Pior ainda: entramos na pandemia no momento em que o País atravessa a mais profunda crise institucional, na fase de maior degradação do período de esforço de construção democrática após os terríveis anos da Ditadura Militar (1964-1985). Tivemos o impeachment de dois presidentes eleitos diretamente. Os vários escândalos de corrupção e a visão patrimonialista desgastaram a política, o empresariado e o alto funcionalismo público. Os partidos políticos perderam os programas, os princípios éticos e a credibilidade do povo. O Estado concebido pela Constituição de 1988 não consegue funcionar: o Legislativo perdeu representatividade a cada eleição e é dominado por maioria fisiológica e reacionária; o Judiciário perdeu capacidade de atuação estrutural e foi capturado pelo show de vaidades do STF, que flutua em todas as causas e posições conforme interesses corporativos e pessoais; e o Executivo está entregue ao mais escroto populismo de todos os matizes que passaram pelo Planalto.

Enfim, o povo brasileiro enfrenta a mais terrível e fatal pandemia que atingiu o País em 100 anos, desde a gripe espanhola (1918-1920), sem poder contar com o mínimo de responsabilidade da parte do Estado. Estamos no meio do genocídio provocado pelo vírus com a gravidade do esgarçamento das instituições.

Não existe o compromisso claro das principais lideranças com a preservação da vida das pessoas, em primeiro lugar, de maneira a reduzir o dano humano e a construir um futuro melhor para todos, que seja com a redução das desigualdades e a eliminação da fome e da miséria.

A guerra mesquinha e rasteira de personalidades públicas multiplica a tensão sobre a população, gera mais insegurança e a falta de perspectivas. Além do medo do vírus, que é geral em vários países, aqui precisamos suportar e superar a tragédia diária representada publicamente pelos dirigentes da Nação.

O país necessita urgentemente de instituições sem vícios e equívocos, de novos caminhos, novos instrumentos de luta e de novas lideranças nos vários campos de atividade. Precisamos nos confrontar com a verdade, desapegar, inovar, criar, transformar, virar a página de todos os engodos do passado.

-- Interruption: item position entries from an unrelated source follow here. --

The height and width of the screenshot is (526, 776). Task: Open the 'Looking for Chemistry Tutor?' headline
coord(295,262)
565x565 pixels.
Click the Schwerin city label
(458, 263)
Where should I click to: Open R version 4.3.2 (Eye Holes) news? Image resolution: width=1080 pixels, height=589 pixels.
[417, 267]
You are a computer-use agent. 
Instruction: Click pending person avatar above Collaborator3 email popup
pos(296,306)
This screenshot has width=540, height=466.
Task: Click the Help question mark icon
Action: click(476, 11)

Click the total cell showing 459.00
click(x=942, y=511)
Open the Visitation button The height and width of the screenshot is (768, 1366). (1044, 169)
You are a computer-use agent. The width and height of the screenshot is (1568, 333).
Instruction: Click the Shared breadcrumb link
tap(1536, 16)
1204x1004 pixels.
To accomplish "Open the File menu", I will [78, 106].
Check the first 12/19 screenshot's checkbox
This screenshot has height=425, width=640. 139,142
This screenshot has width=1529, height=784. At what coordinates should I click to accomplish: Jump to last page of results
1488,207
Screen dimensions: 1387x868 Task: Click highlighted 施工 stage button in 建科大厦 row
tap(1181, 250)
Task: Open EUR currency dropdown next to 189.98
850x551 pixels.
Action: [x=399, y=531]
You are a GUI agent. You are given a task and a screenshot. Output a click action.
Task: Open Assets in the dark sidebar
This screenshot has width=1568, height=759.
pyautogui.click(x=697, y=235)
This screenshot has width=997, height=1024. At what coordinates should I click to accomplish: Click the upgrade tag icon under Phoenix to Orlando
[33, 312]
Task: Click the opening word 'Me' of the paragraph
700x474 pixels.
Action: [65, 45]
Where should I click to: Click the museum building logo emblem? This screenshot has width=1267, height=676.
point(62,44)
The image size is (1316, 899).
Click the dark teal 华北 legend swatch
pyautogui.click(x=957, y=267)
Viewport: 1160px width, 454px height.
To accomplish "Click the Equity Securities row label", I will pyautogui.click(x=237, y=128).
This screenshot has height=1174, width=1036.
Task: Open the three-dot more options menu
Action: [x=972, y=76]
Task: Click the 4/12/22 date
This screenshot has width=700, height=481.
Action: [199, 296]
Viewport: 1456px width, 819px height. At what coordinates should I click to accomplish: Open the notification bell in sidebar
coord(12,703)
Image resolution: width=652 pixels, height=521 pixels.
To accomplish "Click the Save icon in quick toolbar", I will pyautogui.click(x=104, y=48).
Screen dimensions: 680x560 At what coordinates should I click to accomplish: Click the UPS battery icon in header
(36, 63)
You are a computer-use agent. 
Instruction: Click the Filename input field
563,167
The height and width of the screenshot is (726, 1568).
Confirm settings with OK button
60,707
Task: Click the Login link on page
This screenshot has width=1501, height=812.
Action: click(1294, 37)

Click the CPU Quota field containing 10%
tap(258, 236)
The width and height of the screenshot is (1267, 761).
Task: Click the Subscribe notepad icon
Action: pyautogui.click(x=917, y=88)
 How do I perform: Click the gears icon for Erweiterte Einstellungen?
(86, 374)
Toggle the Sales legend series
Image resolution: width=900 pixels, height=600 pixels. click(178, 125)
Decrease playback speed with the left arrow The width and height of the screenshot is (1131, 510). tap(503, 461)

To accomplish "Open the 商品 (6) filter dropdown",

Uma coisa é certa: só vai atravessar a difícil e tormentosa jornada da pandemia não apenas quem não for aleatoriamente colhido pelo vírus, não apenas quem souber se cuidar com total respeito e carinho pela vida, mas, também quem conseguir temperar as energias físicas e mentais sem ser consumido pelas pesadas cargas emocionais e psicológicas emanadas por realidade incontrolável e pelas forças tradicionais que atuam e exploram a nossa sociedade. Decididamente só vai sobreviver mesmo, em condições de atuar no presente e no futuro, quem não surtar durante todo esse período de brutal instabilidade e caótica transformação.

O desafio é não surtar diante do agravamento das contradições, diante dos desatinos, diante de toda selvageria que brota da natureza mais animalesca do ser humano, diante das mais insanas provocações e demonstrações da mediocridade da espécie. A regra é não surtar diante do verdadeiro circo de horrores que o Brasil é capaz de produzir numa situação de guerra sangrenta nos escombros da velha civilização. A regra é não surtar diante de toda a insanidade que somos obrigados a ver, ler e ouvir, especialmente o que parte do mais alto cargo da República.

O que importa é não se deixar distrair pelo palhaço de plantão, é manter o foco na sobrevivência, não surtar e reunir boas energias físicas e mentais para tecer o mundo bem diferente e bem melhor que o atual. A disputa do amanhã começa agora. Quem viver, com a cabeça no lugar, poderá construir a história que virá.

Hamilton Octavio de Souza é jornalista. Trabalhou no Estadão, revista Sem Terra, Brasil de Fato e foi diretor da revista Caros Amigos. É professor da PUC-SP e diretor da Apropuc.